Listed records -
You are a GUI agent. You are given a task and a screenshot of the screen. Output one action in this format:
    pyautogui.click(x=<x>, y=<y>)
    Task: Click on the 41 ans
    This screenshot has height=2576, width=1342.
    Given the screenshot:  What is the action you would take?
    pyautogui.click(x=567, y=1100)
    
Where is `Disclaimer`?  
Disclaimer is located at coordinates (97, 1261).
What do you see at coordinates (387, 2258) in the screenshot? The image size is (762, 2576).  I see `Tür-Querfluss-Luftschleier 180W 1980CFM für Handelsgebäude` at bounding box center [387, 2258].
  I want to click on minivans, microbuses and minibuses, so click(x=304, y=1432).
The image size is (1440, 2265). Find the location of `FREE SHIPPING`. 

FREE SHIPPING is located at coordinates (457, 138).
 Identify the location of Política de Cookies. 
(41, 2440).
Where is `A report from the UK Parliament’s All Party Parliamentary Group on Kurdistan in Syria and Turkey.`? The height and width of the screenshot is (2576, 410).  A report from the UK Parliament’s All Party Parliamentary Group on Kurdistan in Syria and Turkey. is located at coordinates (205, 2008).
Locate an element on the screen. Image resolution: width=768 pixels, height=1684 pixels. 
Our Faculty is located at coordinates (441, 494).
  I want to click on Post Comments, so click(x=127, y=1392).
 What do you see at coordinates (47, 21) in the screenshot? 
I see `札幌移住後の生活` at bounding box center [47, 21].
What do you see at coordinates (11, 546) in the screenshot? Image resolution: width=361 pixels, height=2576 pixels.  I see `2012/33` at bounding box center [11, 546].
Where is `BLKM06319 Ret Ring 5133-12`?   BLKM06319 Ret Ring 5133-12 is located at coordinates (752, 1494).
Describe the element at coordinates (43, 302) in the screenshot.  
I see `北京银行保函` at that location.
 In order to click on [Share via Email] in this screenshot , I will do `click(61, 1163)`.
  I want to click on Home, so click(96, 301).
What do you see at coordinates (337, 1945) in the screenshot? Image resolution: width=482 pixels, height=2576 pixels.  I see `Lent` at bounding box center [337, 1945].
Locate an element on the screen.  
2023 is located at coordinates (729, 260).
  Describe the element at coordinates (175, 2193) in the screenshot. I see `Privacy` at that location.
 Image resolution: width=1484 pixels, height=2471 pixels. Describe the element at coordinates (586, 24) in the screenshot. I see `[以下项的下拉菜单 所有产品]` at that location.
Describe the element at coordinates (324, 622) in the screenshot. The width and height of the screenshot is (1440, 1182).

Objective -
Can you reproduce all of the data above line for line, with no changes?

Solution below -
You are a GUI agent. You are given a task and a screenshot of the screen. Output one action in this format:
    pyautogui.click(x=<x>, y=<y>)
    Task: Click on the 41 ans
    This screenshot has height=2576, width=1342.
    Given the screenshot:  What is the action you would take?
    pyautogui.click(x=567, y=1100)
    
Where is `Disclaimer`?  
Disclaimer is located at coordinates (97, 1261).
What do you see at coordinates (387, 2258) in the screenshot? The image size is (762, 2576).  I see `Tür-Querfluss-Luftschleier 180W 1980CFM für Handelsgebäude` at bounding box center [387, 2258].
  I want to click on minivans, microbuses and minibuses, so click(x=304, y=1432).
The image size is (1440, 2265). Find the location of `FREE SHIPPING`. 

FREE SHIPPING is located at coordinates (457, 138).
 Identify the location of Política de Cookies. 
(41, 2440).
Where is `A report from the UK Parliament’s All Party Parliamentary Group on Kurdistan in Syria and Turkey.`? The height and width of the screenshot is (2576, 410).  A report from the UK Parliament’s All Party Parliamentary Group on Kurdistan in Syria and Turkey. is located at coordinates (205, 2008).
Locate an element on the screen. Image resolution: width=768 pixels, height=1684 pixels. 
Our Faculty is located at coordinates (441, 494).
  I want to click on Post Comments, so click(x=127, y=1392).
 What do you see at coordinates (47, 21) in the screenshot? 
I see `札幌移住後の生活` at bounding box center [47, 21].
What do you see at coordinates (11, 546) in the screenshot? Image resolution: width=361 pixels, height=2576 pixels.  I see `2012/33` at bounding box center [11, 546].
Where is `BLKM06319 Ret Ring 5133-12`?   BLKM06319 Ret Ring 5133-12 is located at coordinates (752, 1494).
Describe the element at coordinates (43, 302) in the screenshot.  
I see `北京银行保函` at that location.
 In order to click on [Share via Email] in this screenshot , I will do `click(61, 1163)`.
  I want to click on Home, so click(96, 301).
What do you see at coordinates (337, 1945) in the screenshot? Image resolution: width=482 pixels, height=2576 pixels.  I see `Lent` at bounding box center [337, 1945].
Locate an element on the screen.  
2023 is located at coordinates (729, 260).
  Describe the element at coordinates (175, 2193) in the screenshot. I see `Privacy` at that location.
 Image resolution: width=1484 pixels, height=2471 pixels. Describe the element at coordinates (586, 24) in the screenshot. I see `[以下项的下拉菜单 所有产品]` at that location.
Describe the element at coordinates (324, 622) in the screenshot. The width and height of the screenshot is (1440, 1182).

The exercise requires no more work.